------ Page
Mike Renner’s player comparison: Emmanuel Sanders

McConkey was never a big producer at Georgia, and production-based analytical metrics don’t like him as a result. Still, he’s soared up draft boards throughout the process and the league clearly likes him. He’s highly athletic, can play all over the field, and has a refined game, all qualities that make him an appealing option to professional football clubs. McConkey’s lack of production is a red flag considering how many highly-touted unproductive wideouts we’ve seen bust, but he’s still an intriguing option as a rookie on account of his polish and draft capital.

The Chargers are going to run the ball a ridiculous amount. They traded Keenan Allen, cut ties with Mike Williams, and let Gerald Everett and Austin Ekeler walk. They drafted Joe Alt fifth overall ahead of Malik Nabers even with Josh Palmer as their WR1. This offense is going to look a lot different than what we’re used to with LAC, but this is still a wide-open depth chart with Justin Herbert at QB. McConkey could realistically challenge Palmer for WR1 duties by the end of the season and should be an easy Day 1 starter given the lack of proven options on this depth chart.


Ja’Lynn Polk (Washington)

Height: 73.4 inches

Weight: 203 pounds

40 Time: 4.52

Mike Renner’s player comparison: Tyler Boyd

Polk is a contested-catch specialist who thrived in a pass-happy Washington offense, exploding from 694 yards as a junior to 1,159 (and nine TDs) in 2023. Polk averaged at least 16.8 yards per catch in each of his final two seasons and ran an okay 4.52-second 40-yard dash at the NFL Combine. He’s not going to blow you away with his speed and he’s still improving as a route runner, but he boasts solid size at the WR position and can win at the catch point.

This Patriots depth chart is wide open. Can Demario Douglas build off an impressive rookie year (especially given his draft capital)? Can Kendrick Bourne stay healthy and be an NFL WR1 for a whole season? Can K.J. Osborn be anything more than a WR3? Is Polk going to establish himself as the alpha right away? They still have JuJu Smith-Schuster and Tyquan Thornton on the roster too. We’ll find out, but if Polk has the talent, he can ascend the target pecking order very quickly. The Pats’ passing offense will be a struggle in 2024 whether it’s Jacoby Brissett or Drake Maye under center with a below-average WR group and either a veteran journeyman or a rookie with a reputation for inconsistency, but the path to volume is there for Polk.


Jonathon Brooks (Texas)

Height: 72.4 inches

Weight: 216 pounds

40 Time: N/A

Mike Renner’s player comparison: Melvin Gordon

Brooks played sparingly during his first two seasons in Austin. That would normally be a red flag — except he was playing behind Bijan Robinson and Roschon Johnson. As a junior, Brooks was sparklingly efficient with 6.1 yards per carry before tearing his ACL. Recent reports are bullish on his recovery, but it’s still far from a sure thing that he’s ready for Week 1, and he could be eased in slowly during his rookie campaign. Scouts view him as the best running back in the draft though, so he could be a fantasy league-winner down the stretch once he gets his legs under him.
------------
------ Information shown
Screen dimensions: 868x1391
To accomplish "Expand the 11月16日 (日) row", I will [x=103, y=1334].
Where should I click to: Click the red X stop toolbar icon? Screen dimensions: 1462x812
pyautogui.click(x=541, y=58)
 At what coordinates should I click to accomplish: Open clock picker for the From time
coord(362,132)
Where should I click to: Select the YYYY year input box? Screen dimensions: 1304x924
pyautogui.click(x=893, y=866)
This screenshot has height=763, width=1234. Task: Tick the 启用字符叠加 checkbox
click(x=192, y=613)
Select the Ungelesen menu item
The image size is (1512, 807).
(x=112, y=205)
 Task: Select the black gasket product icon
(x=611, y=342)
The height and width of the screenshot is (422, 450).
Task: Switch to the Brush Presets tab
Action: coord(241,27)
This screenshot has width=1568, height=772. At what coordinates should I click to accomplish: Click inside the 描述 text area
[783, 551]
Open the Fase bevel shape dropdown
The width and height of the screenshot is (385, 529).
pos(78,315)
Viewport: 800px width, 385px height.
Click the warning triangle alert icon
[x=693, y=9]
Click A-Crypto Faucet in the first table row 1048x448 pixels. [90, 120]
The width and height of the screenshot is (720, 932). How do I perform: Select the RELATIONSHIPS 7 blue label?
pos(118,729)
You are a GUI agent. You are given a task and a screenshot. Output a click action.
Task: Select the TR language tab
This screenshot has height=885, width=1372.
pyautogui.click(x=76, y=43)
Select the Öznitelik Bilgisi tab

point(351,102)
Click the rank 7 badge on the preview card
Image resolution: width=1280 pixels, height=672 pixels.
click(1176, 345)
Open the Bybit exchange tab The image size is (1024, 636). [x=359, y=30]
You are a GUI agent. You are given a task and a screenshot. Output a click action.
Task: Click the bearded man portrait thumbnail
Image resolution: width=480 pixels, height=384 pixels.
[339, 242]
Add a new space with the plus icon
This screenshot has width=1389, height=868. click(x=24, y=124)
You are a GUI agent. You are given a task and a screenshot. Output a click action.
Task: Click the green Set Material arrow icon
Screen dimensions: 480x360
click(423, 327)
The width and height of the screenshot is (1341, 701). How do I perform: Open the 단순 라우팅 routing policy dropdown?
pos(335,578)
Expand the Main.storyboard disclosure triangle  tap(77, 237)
------------
■ Task requirements: Summarize the player profiles above in three sentences.

■ Task response: McConkey was never a big producer at Georgia, but he rose up draft boards for his athleticism, versatility, and polish, and he should be an easy Day 1 starter who could challenge Palmer for WR1 duties in a run-heavy Chargers offense. Polk, a contested-catch specialist who had 1,159 yards and nine touchdowns at Washington in 2023, joins a wide-open Patriots depth chart where the path to volume is there despite a passing offense expected to struggle. Brooks averaged 6.1 yards per carry as a junior at Texas before tearing his ACL, and although it's far from certain he'll be ready for Week 1, scouts view him as the best running back in the draft.